RECORDS PROVIDED |
------------

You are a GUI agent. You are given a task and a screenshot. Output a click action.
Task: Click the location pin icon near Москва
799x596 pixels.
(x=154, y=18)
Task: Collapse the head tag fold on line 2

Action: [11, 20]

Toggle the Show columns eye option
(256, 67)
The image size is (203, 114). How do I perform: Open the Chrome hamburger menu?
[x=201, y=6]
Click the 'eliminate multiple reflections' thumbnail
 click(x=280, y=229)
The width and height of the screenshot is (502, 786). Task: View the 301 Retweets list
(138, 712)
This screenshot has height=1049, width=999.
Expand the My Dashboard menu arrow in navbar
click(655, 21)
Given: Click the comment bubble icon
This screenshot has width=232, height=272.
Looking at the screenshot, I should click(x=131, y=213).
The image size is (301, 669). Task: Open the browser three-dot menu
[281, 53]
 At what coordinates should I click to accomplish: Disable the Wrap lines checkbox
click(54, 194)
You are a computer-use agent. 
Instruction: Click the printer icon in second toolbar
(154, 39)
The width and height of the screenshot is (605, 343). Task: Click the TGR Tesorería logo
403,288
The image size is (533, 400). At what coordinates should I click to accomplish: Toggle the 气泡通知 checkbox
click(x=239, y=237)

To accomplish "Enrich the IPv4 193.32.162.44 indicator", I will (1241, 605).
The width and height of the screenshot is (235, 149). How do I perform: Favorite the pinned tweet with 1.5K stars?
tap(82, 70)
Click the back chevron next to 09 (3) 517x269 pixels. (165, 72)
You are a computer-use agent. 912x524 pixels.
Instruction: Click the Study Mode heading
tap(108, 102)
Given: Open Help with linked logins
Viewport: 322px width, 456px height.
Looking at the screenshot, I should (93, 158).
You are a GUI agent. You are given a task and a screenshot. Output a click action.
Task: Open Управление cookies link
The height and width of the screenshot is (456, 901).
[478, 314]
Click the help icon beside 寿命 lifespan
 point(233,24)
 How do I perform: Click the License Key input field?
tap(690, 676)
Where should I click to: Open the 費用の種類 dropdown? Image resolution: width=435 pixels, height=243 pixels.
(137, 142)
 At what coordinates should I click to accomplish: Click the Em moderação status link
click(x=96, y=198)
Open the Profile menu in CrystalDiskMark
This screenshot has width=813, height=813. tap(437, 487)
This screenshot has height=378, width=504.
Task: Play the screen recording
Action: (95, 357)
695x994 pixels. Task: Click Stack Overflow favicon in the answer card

------------

TASK TO COMPLETE |
Write out exactly the lines starting with the one that holds "Open the Profile menu in CrystalDiskMark" and running through the last line above.

EXERCISE RESPONSE |
Open the Profile menu in CrystalDiskMark
This screenshot has width=813, height=813. tap(437, 487)
This screenshot has height=378, width=504.
Task: Play the screen recording
Action: (95, 357)
695x994 pixels. Task: Click Stack Overflow favicon in the answer card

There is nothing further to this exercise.